Auch TANs kosten Geld
Banken dürfen Kunden SMS in Rechnung stellen
Die Zinsen in der Eurozone sind niedrig, die Banken können das Geld ihrer Kunden nicht gewinnbringend anlegen, sondern zahlen auf hohe Beträge gar Negativzinsen. Auch die Kunden spüren den Druck: Banken und Sparkassen erheben für viele bisher kostenlose Dienstleistungen Gebühren. Für Onlinekonten etwa zahlt man einen meist niedrigen monatlichen Betrag, weil die Banken weniger Kosten für Verwaltung und Personal haben, wenn Bankgeschäfte elektronisch erledigt werden. Doch verlangen immer mehr Institute zusätzliche Gebühren.
So auch die Kreissparkasse Groß-Gerau (Hessen), die für die Versendung einer Transaktionsnummer (TAN) per SMS zehn Cent berechnet. Zu Unrecht, wie der Verbraucherzentrale Bundesverband (vzbv) meint, der dagegen klagte. Er hatte argumentiert, dass die Kunden eine monatliche Kontoführungsgebühr zahlten, die alle Kosten abdecken müsse.
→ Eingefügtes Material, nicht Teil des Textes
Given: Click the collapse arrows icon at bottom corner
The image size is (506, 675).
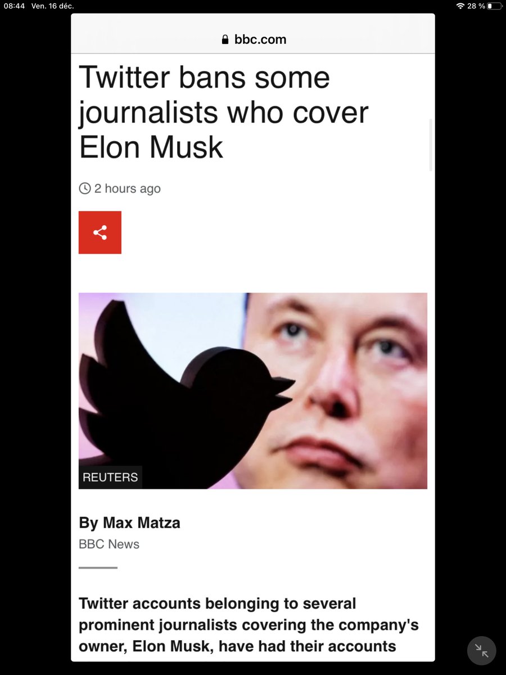Looking at the screenshot, I should click(481, 651).
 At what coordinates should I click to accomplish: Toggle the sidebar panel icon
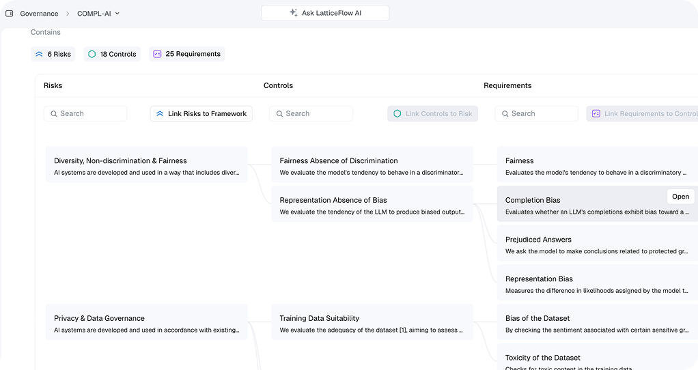point(10,13)
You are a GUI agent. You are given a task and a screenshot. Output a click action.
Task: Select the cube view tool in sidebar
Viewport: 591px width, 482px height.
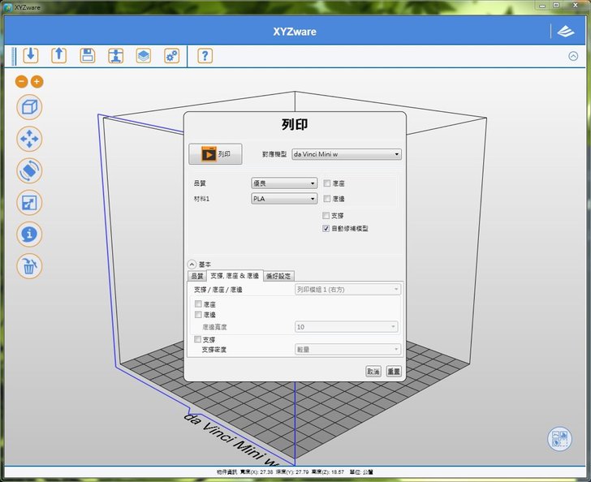click(x=29, y=107)
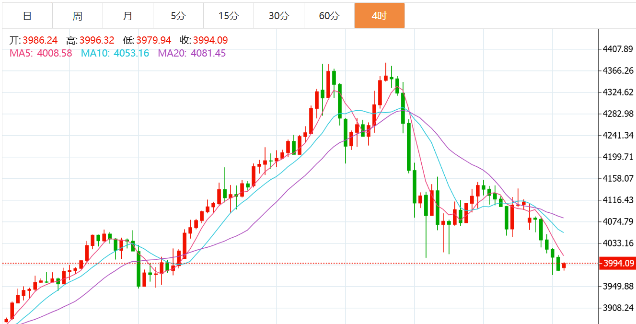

Der vzbv war extra vor den Bundesgerichtshof (BGH) gezogen, weil er sich eine Grundsatzentscheidung erhofft hatte. Wie viele Banken SMS-Gebühren erheben, ist nicht bekannt. Wie viele sie künftig verlangen wollen, ebenfalls nicht. Mehrere Banken planen aber neue Gebühren für Privatkunden.
In seinem am Dienstag in Karlsruhe verkündeten Urteil stärkte der BGH allerdings die Sicht der Bank, sie darf weiter Gebühren für den SMS-Versand verlangen. Mit einer Einschränkung: Der Kunde muss mit der an ihn geschickten TAN wirklich ein Bankgeschäft erfolgreich erledigt haben. Klauseln, laut denen jede übermittelte SMS-TAN eine Gebühr kostet, sind ungültig.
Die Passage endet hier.